*** Block opens ***

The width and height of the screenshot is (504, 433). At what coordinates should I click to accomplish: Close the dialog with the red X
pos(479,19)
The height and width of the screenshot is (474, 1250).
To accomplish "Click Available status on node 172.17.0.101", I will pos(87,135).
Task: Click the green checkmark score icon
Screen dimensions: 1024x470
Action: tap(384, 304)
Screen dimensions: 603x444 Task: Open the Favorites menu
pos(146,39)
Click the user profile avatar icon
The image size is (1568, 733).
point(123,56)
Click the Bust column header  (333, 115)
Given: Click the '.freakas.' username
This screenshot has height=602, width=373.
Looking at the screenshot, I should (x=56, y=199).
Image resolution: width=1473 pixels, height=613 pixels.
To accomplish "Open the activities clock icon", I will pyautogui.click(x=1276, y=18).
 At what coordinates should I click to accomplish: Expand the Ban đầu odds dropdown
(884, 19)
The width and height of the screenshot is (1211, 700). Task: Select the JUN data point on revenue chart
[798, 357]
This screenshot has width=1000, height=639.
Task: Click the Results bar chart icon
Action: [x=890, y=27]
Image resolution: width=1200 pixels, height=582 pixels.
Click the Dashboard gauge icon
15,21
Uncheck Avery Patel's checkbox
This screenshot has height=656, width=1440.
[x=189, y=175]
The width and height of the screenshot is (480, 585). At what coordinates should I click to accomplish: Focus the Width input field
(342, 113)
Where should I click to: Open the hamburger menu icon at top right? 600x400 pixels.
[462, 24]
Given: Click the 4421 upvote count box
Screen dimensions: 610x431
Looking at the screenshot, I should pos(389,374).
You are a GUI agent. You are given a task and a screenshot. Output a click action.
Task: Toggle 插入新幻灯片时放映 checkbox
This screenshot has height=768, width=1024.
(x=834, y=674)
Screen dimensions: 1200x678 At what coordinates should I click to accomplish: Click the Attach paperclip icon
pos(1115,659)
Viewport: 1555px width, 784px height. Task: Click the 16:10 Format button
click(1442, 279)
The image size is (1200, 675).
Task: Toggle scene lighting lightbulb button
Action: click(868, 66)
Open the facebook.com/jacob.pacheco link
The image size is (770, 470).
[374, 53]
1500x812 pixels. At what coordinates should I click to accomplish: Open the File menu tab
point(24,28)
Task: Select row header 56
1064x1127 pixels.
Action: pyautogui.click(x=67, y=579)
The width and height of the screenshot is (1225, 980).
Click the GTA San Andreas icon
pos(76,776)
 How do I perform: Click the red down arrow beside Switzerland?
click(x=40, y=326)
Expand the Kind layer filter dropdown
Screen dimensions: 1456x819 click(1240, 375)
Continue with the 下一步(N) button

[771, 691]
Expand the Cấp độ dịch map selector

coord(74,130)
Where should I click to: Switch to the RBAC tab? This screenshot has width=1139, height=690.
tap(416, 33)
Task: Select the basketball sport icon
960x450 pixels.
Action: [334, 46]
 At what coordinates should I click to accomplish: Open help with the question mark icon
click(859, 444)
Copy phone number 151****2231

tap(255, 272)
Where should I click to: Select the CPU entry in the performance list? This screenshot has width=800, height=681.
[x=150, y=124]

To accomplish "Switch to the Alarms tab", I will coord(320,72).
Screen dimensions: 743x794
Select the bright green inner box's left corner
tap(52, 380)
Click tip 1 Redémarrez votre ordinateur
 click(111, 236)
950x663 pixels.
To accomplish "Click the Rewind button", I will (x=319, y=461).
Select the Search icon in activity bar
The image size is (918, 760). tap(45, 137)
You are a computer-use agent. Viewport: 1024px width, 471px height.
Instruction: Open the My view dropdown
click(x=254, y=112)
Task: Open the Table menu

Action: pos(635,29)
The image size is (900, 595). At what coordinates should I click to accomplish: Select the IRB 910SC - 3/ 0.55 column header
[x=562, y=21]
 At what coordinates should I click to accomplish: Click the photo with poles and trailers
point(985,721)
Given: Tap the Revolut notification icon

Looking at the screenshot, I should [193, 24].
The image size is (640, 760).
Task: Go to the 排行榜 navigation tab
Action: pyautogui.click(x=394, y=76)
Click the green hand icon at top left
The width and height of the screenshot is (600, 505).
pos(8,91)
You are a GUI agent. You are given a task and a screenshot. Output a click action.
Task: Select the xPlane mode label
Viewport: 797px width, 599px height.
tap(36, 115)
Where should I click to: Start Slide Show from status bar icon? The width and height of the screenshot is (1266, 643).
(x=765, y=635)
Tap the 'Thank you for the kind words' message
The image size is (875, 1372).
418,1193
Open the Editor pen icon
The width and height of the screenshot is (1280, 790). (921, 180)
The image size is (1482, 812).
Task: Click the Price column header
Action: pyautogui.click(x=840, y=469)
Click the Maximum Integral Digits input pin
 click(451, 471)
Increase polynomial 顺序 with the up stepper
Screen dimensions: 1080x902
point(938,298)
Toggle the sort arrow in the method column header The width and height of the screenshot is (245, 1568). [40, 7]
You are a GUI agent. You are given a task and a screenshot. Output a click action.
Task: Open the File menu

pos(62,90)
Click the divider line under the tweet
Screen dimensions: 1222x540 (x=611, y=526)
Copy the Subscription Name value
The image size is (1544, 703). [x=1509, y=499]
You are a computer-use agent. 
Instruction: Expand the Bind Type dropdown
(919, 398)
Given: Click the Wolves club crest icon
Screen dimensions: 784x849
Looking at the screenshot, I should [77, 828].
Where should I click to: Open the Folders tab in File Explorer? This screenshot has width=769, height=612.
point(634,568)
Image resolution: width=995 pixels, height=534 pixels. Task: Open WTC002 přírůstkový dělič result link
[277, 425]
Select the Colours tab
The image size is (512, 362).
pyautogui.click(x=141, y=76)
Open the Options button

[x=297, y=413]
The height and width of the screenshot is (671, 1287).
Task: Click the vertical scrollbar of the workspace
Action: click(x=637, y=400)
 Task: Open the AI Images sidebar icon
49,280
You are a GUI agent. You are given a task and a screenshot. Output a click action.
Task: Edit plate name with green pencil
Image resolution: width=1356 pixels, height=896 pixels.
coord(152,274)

*** Block closes ***

Restate every entry exactly. Leave nothing out.

The width and height of the screenshot is (504, 433). At what coordinates should I click to accomplish: Close the dialog with the red X
pos(479,19)
The height and width of the screenshot is (474, 1250).
To accomplish "Click Available status on node 172.17.0.101", I will pos(87,135).
Task: Click the green checkmark score icon
Screen dimensions: 1024x470
Action: tap(384, 304)
Screen dimensions: 603x444 Task: Open the Favorites menu
pos(146,39)
Click the user profile avatar icon
The image size is (1568, 733).
point(123,56)
Click the Bust column header  (333, 115)
Given: Click the '.freakas.' username
This screenshot has height=602, width=373.
Looking at the screenshot, I should (x=56, y=199).
Image resolution: width=1473 pixels, height=613 pixels.
To accomplish "Open the activities clock icon", I will pyautogui.click(x=1276, y=18).
 At what coordinates should I click to accomplish: Expand the Ban đầu odds dropdown
(884, 19)
The width and height of the screenshot is (1211, 700). Task: Select the JUN data point on revenue chart
[798, 357]
This screenshot has width=1000, height=639.
Task: Click the Results bar chart icon
Action: [x=890, y=27]
Image resolution: width=1200 pixels, height=582 pixels.
Click the Dashboard gauge icon
15,21
Uncheck Avery Patel's checkbox
This screenshot has height=656, width=1440.
[x=189, y=175]
The width and height of the screenshot is (480, 585). At what coordinates should I click to accomplish: Focus the Width input field
(342, 113)
Where should I click to: Open the hamburger menu icon at top right? 600x400 pixels.
[462, 24]
Given: Click the 4421 upvote count box
Screen dimensions: 610x431
Looking at the screenshot, I should pos(389,374).
You are a GUI agent. You are given a task and a screenshot. Output a click action.
Task: Toggle 插入新幻灯片时放映 checkbox
This screenshot has height=768, width=1024.
(x=834, y=674)
Screen dimensions: 1200x678 At what coordinates should I click to accomplish: Click the Attach paperclip icon
pos(1115,659)
Viewport: 1555px width, 784px height. Task: Click the 16:10 Format button
click(1442, 279)
The image size is (1200, 675).
Task: Toggle scene lighting lightbulb button
Action: click(868, 66)
Open the facebook.com/jacob.pacheco link
The image size is (770, 470).
[374, 53]
1500x812 pixels. At what coordinates should I click to accomplish: Open the File menu tab
point(24,28)
Task: Select row header 56
1064x1127 pixels.
Action: pyautogui.click(x=67, y=579)
The width and height of the screenshot is (1225, 980).
Click the GTA San Andreas icon
pos(76,776)
 How do I perform: Click the red down arrow beside Switzerland?
click(x=40, y=326)
Expand the Kind layer filter dropdown
Screen dimensions: 1456x819 click(1240, 375)
Continue with the 下一步(N) button

[771, 691]
Expand the Cấp độ dịch map selector

coord(74,130)
Where should I click to: Switch to the RBAC tab? This screenshot has width=1139, height=690.
tap(416, 33)
Task: Select the basketball sport icon
960x450 pixels.
Action: [334, 46]
 At what coordinates should I click to accomplish: Open help with the question mark icon
click(859, 444)
Copy phone number 151****2231

tap(255, 272)
Where should I click to: Select the CPU entry in the performance list? This screenshot has width=800, height=681.
[x=150, y=124]

To accomplish "Switch to the Alarms tab", I will coord(320,72).
Screen dimensions: 743x794
Select the bright green inner box's left corner
tap(52, 380)
Click tip 1 Redémarrez votre ordinateur
 click(111, 236)
950x663 pixels.
To accomplish "Click the Rewind button", I will (x=319, y=461).
Select the Search icon in activity bar
The image size is (918, 760). tap(45, 137)
You are a computer-use agent. Viewport: 1024px width, 471px height.
Instruction: Open the My view dropdown
click(x=254, y=112)
Task: Open the Table menu

Action: pos(635,29)
The image size is (900, 595). At what coordinates should I click to accomplish: Select the IRB 910SC - 3/ 0.55 column header
[x=562, y=21]
 At what coordinates should I click to accomplish: Click the photo with poles and trailers
point(985,721)
Given: Tap the Revolut notification icon

Looking at the screenshot, I should [193, 24].
The image size is (640, 760).
Task: Go to the 排行榜 navigation tab
Action: pyautogui.click(x=394, y=76)
Click the green hand icon at top left
The width and height of the screenshot is (600, 505).
pos(8,91)
You are a GUI agent. You are given a task and a screenshot. Output a click action.
Task: Select the xPlane mode label
Viewport: 797px width, 599px height.
tap(36, 115)
Where should I click to: Start Slide Show from status bar icon? The width and height of the screenshot is (1266, 643).
(x=765, y=635)
Tap the 'Thank you for the kind words' message
The image size is (875, 1372).
418,1193
Open the Editor pen icon
The width and height of the screenshot is (1280, 790). (921, 180)
The image size is (1482, 812).
Task: Click the Price column header
Action: pyautogui.click(x=840, y=469)
Click the Maximum Integral Digits input pin
 click(451, 471)
Increase polynomial 顺序 with the up stepper
Screen dimensions: 1080x902
point(938,298)
Toggle the sort arrow in the method column header The width and height of the screenshot is (245, 1568). [40, 7]
You are a GUI agent. You are given a task and a screenshot. Output a click action.
Task: Open the File menu

pos(62,90)
Click the divider line under the tweet
Screen dimensions: 1222x540 (x=611, y=526)
Copy the Subscription Name value
The image size is (1544, 703). [x=1509, y=499]
You are a computer-use agent. 
Instruction: Expand the Bind Type dropdown
(919, 398)
Given: Click the Wolves club crest icon
Screen dimensions: 784x849
Looking at the screenshot, I should [77, 828].
Where should I click to: Open the Folders tab in File Explorer? This screenshot has width=769, height=612.
point(634,568)
Image resolution: width=995 pixels, height=534 pixels. Task: Open WTC002 přírůstkový dělič result link
[277, 425]
Select the Colours tab
The image size is (512, 362).
pyautogui.click(x=141, y=76)
Open the Options button

[x=297, y=413]
The height and width of the screenshot is (671, 1287).
Task: Click the vertical scrollbar of the workspace
Action: click(x=637, y=400)
 Task: Open the AI Images sidebar icon
49,280
You are a GUI agent. You are given a task and a screenshot. Output a click action.
Task: Edit plate name with green pencil
Image resolution: width=1356 pixels, height=896 pixels.
coord(152,274)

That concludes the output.